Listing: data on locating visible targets
━━━━━━━━━━━━━━━━
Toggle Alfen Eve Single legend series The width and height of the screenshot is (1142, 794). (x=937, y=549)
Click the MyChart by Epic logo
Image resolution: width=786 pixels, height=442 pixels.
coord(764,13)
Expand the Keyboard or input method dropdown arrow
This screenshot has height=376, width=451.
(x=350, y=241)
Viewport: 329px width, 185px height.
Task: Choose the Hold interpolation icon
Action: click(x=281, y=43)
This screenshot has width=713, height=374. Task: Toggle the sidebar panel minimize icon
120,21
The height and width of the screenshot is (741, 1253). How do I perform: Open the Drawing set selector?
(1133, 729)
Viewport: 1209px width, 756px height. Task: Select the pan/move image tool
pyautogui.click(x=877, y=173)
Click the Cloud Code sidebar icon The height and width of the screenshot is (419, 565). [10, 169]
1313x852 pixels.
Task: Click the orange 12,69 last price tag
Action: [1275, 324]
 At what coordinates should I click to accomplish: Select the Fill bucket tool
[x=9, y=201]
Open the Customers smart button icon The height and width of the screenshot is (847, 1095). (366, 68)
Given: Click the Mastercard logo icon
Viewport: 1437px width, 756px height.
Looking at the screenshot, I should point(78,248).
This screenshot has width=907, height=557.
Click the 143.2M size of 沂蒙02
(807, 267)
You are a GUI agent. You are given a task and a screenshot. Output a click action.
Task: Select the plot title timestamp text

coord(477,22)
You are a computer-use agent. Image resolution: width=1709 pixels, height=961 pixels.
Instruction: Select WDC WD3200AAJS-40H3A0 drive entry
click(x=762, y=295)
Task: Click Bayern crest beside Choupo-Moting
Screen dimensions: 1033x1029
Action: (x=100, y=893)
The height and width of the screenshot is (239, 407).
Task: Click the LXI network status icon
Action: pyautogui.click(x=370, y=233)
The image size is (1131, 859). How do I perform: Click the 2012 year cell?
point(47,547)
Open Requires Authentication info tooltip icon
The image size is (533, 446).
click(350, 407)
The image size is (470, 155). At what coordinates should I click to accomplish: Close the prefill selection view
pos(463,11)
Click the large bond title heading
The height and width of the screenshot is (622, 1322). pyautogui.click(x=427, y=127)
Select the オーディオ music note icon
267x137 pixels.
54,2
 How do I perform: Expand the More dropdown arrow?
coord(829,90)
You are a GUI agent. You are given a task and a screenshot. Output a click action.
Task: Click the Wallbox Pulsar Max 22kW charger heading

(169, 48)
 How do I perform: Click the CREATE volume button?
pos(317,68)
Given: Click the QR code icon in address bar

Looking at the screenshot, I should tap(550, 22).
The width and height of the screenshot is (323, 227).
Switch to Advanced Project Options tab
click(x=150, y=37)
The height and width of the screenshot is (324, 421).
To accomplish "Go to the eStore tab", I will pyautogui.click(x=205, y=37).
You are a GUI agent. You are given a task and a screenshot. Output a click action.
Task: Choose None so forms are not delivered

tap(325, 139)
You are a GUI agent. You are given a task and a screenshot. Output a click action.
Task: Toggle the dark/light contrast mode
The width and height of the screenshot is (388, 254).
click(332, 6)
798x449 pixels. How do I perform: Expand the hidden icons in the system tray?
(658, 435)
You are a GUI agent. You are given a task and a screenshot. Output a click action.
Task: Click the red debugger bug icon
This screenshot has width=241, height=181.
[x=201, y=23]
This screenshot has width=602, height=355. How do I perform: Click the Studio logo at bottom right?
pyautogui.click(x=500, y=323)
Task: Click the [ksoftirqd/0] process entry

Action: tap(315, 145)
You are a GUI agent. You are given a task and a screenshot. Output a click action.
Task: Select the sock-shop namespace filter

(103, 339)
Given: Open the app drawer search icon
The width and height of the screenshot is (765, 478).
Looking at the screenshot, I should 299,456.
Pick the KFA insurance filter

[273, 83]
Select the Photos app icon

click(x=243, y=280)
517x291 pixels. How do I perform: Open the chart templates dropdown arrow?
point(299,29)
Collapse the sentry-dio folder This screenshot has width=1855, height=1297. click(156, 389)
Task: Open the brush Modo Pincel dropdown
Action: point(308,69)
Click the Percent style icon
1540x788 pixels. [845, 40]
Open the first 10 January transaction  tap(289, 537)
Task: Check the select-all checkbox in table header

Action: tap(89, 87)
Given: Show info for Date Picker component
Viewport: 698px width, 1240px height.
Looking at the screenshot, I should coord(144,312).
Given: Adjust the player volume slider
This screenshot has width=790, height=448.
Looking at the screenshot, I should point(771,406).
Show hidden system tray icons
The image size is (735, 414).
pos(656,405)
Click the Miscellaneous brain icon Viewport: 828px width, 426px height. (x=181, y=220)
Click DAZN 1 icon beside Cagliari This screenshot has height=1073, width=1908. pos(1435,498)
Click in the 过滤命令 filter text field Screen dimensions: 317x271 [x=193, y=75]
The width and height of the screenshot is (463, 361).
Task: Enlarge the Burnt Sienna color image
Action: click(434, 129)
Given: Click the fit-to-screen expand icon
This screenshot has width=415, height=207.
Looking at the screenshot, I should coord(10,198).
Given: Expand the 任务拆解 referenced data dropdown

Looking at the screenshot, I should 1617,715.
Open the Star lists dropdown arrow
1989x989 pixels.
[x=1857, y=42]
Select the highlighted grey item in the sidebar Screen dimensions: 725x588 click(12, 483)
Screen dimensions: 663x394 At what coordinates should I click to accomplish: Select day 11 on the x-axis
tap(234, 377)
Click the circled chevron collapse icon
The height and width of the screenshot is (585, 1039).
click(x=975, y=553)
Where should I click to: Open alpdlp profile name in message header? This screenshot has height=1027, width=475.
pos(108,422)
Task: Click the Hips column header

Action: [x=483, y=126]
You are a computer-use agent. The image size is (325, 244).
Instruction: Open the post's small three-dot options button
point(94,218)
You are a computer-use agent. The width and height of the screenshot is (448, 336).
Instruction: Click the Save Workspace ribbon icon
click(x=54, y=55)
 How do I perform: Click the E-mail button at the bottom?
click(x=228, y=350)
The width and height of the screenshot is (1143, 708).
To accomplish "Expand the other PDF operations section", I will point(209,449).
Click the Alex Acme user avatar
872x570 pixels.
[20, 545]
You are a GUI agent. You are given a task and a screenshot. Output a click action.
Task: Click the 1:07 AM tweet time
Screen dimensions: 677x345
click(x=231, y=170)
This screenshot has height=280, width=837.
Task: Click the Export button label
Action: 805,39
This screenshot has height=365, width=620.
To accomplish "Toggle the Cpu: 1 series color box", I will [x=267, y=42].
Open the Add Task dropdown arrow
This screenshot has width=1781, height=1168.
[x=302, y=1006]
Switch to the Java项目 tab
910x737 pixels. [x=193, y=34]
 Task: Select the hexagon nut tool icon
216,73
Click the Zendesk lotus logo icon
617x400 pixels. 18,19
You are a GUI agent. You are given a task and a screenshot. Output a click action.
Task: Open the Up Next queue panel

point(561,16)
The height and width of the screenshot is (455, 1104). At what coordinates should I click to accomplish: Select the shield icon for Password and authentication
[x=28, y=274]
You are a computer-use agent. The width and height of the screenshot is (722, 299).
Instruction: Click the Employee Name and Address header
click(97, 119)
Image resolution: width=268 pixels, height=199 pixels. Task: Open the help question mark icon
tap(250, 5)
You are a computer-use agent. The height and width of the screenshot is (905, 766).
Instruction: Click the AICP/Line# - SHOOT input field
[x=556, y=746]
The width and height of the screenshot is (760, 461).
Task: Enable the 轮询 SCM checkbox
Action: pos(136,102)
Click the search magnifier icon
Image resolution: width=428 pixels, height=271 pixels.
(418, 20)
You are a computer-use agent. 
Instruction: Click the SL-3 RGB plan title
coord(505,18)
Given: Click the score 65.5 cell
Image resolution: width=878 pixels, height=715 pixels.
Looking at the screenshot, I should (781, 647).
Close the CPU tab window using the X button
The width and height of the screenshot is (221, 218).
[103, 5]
━━━━━━━━━━━━━━━━
- _EXERCISE TASK_
Copy out every line of the listing above word for word, leaving nothing out and changing nothing.

- _RESULT OF THE TASK_
Toggle Alfen Eve Single legend series The width and height of the screenshot is (1142, 794). (x=937, y=549)
Click the MyChart by Epic logo
Image resolution: width=786 pixels, height=442 pixels.
coord(764,13)
Expand the Keyboard or input method dropdown arrow
This screenshot has height=376, width=451.
(x=350, y=241)
Viewport: 329px width, 185px height.
Task: Choose the Hold interpolation icon
Action: click(x=281, y=43)
This screenshot has width=713, height=374. Task: Toggle the sidebar panel minimize icon
120,21
The height and width of the screenshot is (741, 1253). How do I perform: Open the Drawing set selector?
(1133, 729)
Viewport: 1209px width, 756px height. Task: Select the pan/move image tool
pyautogui.click(x=877, y=173)
Click the Cloud Code sidebar icon The height and width of the screenshot is (419, 565). [10, 169]
1313x852 pixels.
Task: Click the orange 12,69 last price tag
Action: [1275, 324]
 At what coordinates should I click to accomplish: Select the Fill bucket tool
[x=9, y=201]
Open the Customers smart button icon The height and width of the screenshot is (847, 1095). (366, 68)
Given: Click the Mastercard logo icon
Viewport: 1437px width, 756px height.
Looking at the screenshot, I should point(78,248).
This screenshot has width=907, height=557.
Click the 143.2M size of 沂蒙02
(807, 267)
You are a GUI agent. You are given a task and a screenshot. Output a click action.
Task: Select the plot title timestamp text

coord(477,22)
You are a computer-use agent. Image resolution: width=1709 pixels, height=961 pixels.
Instruction: Select WDC WD3200AAJS-40H3A0 drive entry
click(x=762, y=295)
Task: Click Bayern crest beside Choupo-Moting
Screen dimensions: 1033x1029
Action: (x=100, y=893)
The height and width of the screenshot is (239, 407).
Task: Click the LXI network status icon
Action: pyautogui.click(x=370, y=233)
The image size is (1131, 859). How do I perform: Click the 2012 year cell?
point(47,547)
Open Requires Authentication info tooltip icon
The image size is (533, 446).
click(350, 407)
The image size is (470, 155). At what coordinates should I click to accomplish: Close the prefill selection view
pos(463,11)
Click the large bond title heading
The height and width of the screenshot is (622, 1322). pyautogui.click(x=427, y=127)
Select the オーディオ music note icon
267x137 pixels.
54,2
 How do I perform: Expand the More dropdown arrow?
coord(829,90)
You are a GUI agent. You are given a task and a screenshot. Output a click action.
Task: Click the Wallbox Pulsar Max 22kW charger heading

(169, 48)
 How do I perform: Click the CREATE volume button?
pos(317,68)
Given: Click the QR code icon in address bar

Looking at the screenshot, I should tap(550, 22).
The width and height of the screenshot is (323, 227).
Switch to Advanced Project Options tab
click(x=150, y=37)
The height and width of the screenshot is (324, 421).
To accomplish "Go to the eStore tab", I will pyautogui.click(x=205, y=37).
You are a GUI agent. You are given a task and a screenshot. Output a click action.
Task: Choose None so forms are not delivered

tap(325, 139)
You are a GUI agent. You are given a task and a screenshot. Output a click action.
Task: Toggle the dark/light contrast mode
The width and height of the screenshot is (388, 254).
click(332, 6)
798x449 pixels. How do I perform: Expand the hidden icons in the system tray?
(658, 435)
You are a GUI agent. You are given a task and a screenshot. Output a click action.
Task: Click the red debugger bug icon
This screenshot has width=241, height=181.
[x=201, y=23]
This screenshot has width=602, height=355. How do I perform: Click the Studio logo at bottom right?
pyautogui.click(x=500, y=323)
Task: Click the [ksoftirqd/0] process entry

Action: tap(315, 145)
You are a GUI agent. You are given a task and a screenshot. Output a click action.
Task: Select the sock-shop namespace filter

(103, 339)
Given: Open the app drawer search icon
The width and height of the screenshot is (765, 478).
Looking at the screenshot, I should 299,456.
Pick the KFA insurance filter

[273, 83]
Select the Photos app icon

click(x=243, y=280)
517x291 pixels. How do I perform: Open the chart templates dropdown arrow?
point(299,29)
Collapse the sentry-dio folder This screenshot has width=1855, height=1297. click(156, 389)
Task: Open the brush Modo Pincel dropdown
Action: point(308,69)
Click the Percent style icon
1540x788 pixels. [845, 40]
Open the first 10 January transaction  tap(289, 537)
Task: Check the select-all checkbox in table header

Action: tap(89, 87)
Given: Show info for Date Picker component
Viewport: 698px width, 1240px height.
Looking at the screenshot, I should coord(144,312).
Given: Adjust the player volume slider
This screenshot has width=790, height=448.
Looking at the screenshot, I should point(771,406).
Show hidden system tray icons
The image size is (735, 414).
pos(656,405)
Click the Miscellaneous brain icon Viewport: 828px width, 426px height. (x=181, y=220)
Click DAZN 1 icon beside Cagliari This screenshot has height=1073, width=1908. pos(1435,498)
Click in the 过滤命令 filter text field Screen dimensions: 317x271 [x=193, y=75]
The width and height of the screenshot is (463, 361).
Task: Enlarge the Burnt Sienna color image
Action: click(434, 129)
Given: Click the fit-to-screen expand icon
This screenshot has width=415, height=207.
Looking at the screenshot, I should coord(10,198).
Given: Expand the 任务拆解 referenced data dropdown

Looking at the screenshot, I should 1617,715.
Open the Star lists dropdown arrow
1989x989 pixels.
[x=1857, y=42]
Select the highlighted grey item in the sidebar Screen dimensions: 725x588 click(12, 483)
Screen dimensions: 663x394 At what coordinates should I click to accomplish: Select day 11 on the x-axis
tap(234, 377)
Click the circled chevron collapse icon
The height and width of the screenshot is (585, 1039).
click(x=975, y=553)
Where should I click to: Open alpdlp profile name in message header? This screenshot has height=1027, width=475.
pos(108,422)
Task: Click the Hips column header

Action: [x=483, y=126]
You are a computer-use agent. The image size is (325, 244).
Instruction: Open the post's small three-dot options button
point(94,218)
You are a computer-use agent. The width and height of the screenshot is (448, 336).
Instruction: Click the Save Workspace ribbon icon
click(x=54, y=55)
 How do I perform: Click the E-mail button at the bottom?
click(x=228, y=350)
The width and height of the screenshot is (1143, 708).
To accomplish "Expand the other PDF operations section", I will point(209,449).
Click the Alex Acme user avatar
872x570 pixels.
[20, 545]
You are a GUI agent. You are given a task and a screenshot. Output a click action.
Task: Click the 1:07 AM tweet time
Screen dimensions: 677x345
click(x=231, y=170)
This screenshot has height=280, width=837.
Task: Click the Export button label
Action: 805,39
This screenshot has height=365, width=620.
To accomplish "Toggle the Cpu: 1 series color box", I will [x=267, y=42].
Open the Add Task dropdown arrow
This screenshot has width=1781, height=1168.
[x=302, y=1006]
Switch to the Java项目 tab
910x737 pixels. [x=193, y=34]
 Task: Select the hexagon nut tool icon
216,73
Click the Zendesk lotus logo icon
617x400 pixels. 18,19
You are a GUI agent. You are given a task and a screenshot. Output a click action.
Task: Open the Up Next queue panel

point(561,16)
The height and width of the screenshot is (455, 1104). At what coordinates should I click to accomplish: Select the shield icon for Password and authentication
[x=28, y=274]
You are a computer-use agent. The width and height of the screenshot is (722, 299).
Instruction: Click the Employee Name and Address header
click(97, 119)
Image resolution: width=268 pixels, height=199 pixels. Task: Open the help question mark icon
tap(250, 5)
You are a computer-use agent. The height and width of the screenshot is (905, 766).
Instruction: Click the AICP/Line# - SHOOT input field
[x=556, y=746]
The width and height of the screenshot is (760, 461).
Task: Enable the 轮询 SCM checkbox
Action: pos(136,102)
Click the search magnifier icon
Image resolution: width=428 pixels, height=271 pixels.
(418, 20)
You are a computer-use agent. 
Instruction: Click the SL-3 RGB plan title
coord(505,18)
Given: Click the score 65.5 cell
Image resolution: width=878 pixels, height=715 pixels.
Looking at the screenshot, I should (781, 647).
Close the CPU tab window using the X button
The width and height of the screenshot is (221, 218).
[103, 5]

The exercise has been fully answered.